L’Organisation Mondiale de la Santé, OMS, a exprimé mercredi 13 août son inquiétude face à l’accélération inquiétante de l’épidémie d’Ebola en République Démocratique du Congo.
Avec près de 4 500 cas confirmés et plus de 2000 décès recensés dans 53 zones de santé, la flambée menace de dépasser l’ampleur de la crise qui avait dévasté l’Afrique de l’Ouest entre 2014 et 2016.
Une riposte en retard, l’épidémie prend de l’avance
Lors d’une conférence de presse tenue à Genève, le Directeur général de l’OMS, Dr. Tedros Adhanom, a indiqué que la riposte contre le virus a commencé avec un grand retard. Résultat : l’épidémie a pris une avance considérable.
Une réalité reconnue aussi à Bunia.
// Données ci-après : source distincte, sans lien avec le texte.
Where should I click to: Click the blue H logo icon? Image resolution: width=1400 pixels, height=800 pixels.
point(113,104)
Déclarée officiellement le 15 mai 2026, l’épidémie aurait en réalité débuté deux à trois mois plus tôt selon les estimations de l’OMS. Ce retard dans la détection a permis au virus de s’implanter profondément dans les communautés avant le déploiement des premières mesures.
L’Ituri, épicentre de la crise
En moins de trois mois, le virus s’est propagé dans 5 provinces. L’Ituri est aujourd’hui l’épicentre de la crise avec 90% des cas recensés et environ 80% des décès.
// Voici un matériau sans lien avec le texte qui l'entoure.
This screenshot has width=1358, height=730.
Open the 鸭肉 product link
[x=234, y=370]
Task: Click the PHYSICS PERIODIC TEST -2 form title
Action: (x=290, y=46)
La transmission reste particulièrement active dans la ville de Bunia ainsi que dans les zones de santé de RWAMBARA et NIZI.
C’est ce qu’a reconnu le Dr Gisele Mbuyi, responsable du pilier surveillance au niveau national, lors d’une conférence de presse mardi 11 août à Bunia.
> Nous observons des contaminations très actives ces derniers temps, a-t-elle déclaré.
Le plus grand défi : les décès communautaires
Au-delà des chiffres officiels, l’OMS s’alarme des cas de décès communautaires qui échappent au système de surveillance. Un des plus grands défis actuels pour les équipes de riposte.
Face à l’ampleur de la crise, l’OMS et les responsables congolais estiment que la lutte contre Ebola ne pourra être gagnée uniquement dans les centres de traitement. L’appropriation communautaire de la lutte est désormais considérée comme un élément central de la stratégie.